Request: Reproduce everything from the line containing "Visit Richard Galvan's" down to the line containing "Looking at the", with "Attributes section" changed to "Attributes panel" and nothing else altered.

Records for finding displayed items
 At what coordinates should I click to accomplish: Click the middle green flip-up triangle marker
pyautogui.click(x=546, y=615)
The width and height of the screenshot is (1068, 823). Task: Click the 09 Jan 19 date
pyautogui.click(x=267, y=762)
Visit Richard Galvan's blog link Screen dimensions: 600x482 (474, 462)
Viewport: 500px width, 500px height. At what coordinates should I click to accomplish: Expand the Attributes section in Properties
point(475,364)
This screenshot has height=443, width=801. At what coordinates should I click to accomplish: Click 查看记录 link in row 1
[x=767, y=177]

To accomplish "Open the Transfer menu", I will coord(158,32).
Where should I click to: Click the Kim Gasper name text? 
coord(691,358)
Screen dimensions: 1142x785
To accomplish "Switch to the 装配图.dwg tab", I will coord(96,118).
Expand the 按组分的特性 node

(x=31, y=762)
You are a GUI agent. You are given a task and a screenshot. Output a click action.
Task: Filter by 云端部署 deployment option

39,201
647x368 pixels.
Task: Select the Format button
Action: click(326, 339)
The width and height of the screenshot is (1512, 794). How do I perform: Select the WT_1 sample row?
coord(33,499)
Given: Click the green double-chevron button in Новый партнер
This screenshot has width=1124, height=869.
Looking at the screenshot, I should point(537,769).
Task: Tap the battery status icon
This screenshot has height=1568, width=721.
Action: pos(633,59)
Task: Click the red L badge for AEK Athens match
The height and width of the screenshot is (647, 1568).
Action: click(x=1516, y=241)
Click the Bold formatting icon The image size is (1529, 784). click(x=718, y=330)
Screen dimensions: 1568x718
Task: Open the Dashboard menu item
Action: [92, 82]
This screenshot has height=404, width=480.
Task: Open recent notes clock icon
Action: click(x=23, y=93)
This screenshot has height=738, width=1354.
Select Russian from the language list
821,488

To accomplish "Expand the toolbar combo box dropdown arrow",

Answer to the task:
Visit Richard Galvan's blog link Screen dimensions: 600x482 (474, 462)
Viewport: 500px width, 500px height. At what coordinates should I click to accomplish: Expand the Attributes panel in Properties
point(475,364)
This screenshot has height=443, width=801. At what coordinates should I click to accomplish: Click 查看记录 link in row 1
[x=767, y=177]

To accomplish "Open the Transfer menu", I will coord(158,32).
Where should I click to: Click the Kim Gasper name text? 
coord(691,358)
Screen dimensions: 1142x785
To accomplish "Switch to the 装配图.dwg tab", I will coord(96,118).
Expand the 按组分的特性 node

(x=31, y=762)
You are a GUI agent. You are given a task and a screenshot. Output a click action.
Task: Filter by 云端部署 deployment option

39,201
647x368 pixels.
Task: Select the Format button
Action: click(326, 339)
The width and height of the screenshot is (1512, 794). How do I perform: Select the WT_1 sample row?
coord(33,499)
Given: Click the green double-chevron button in Новый партнер
This screenshot has width=1124, height=869.
Looking at the screenshot, I should point(537,769).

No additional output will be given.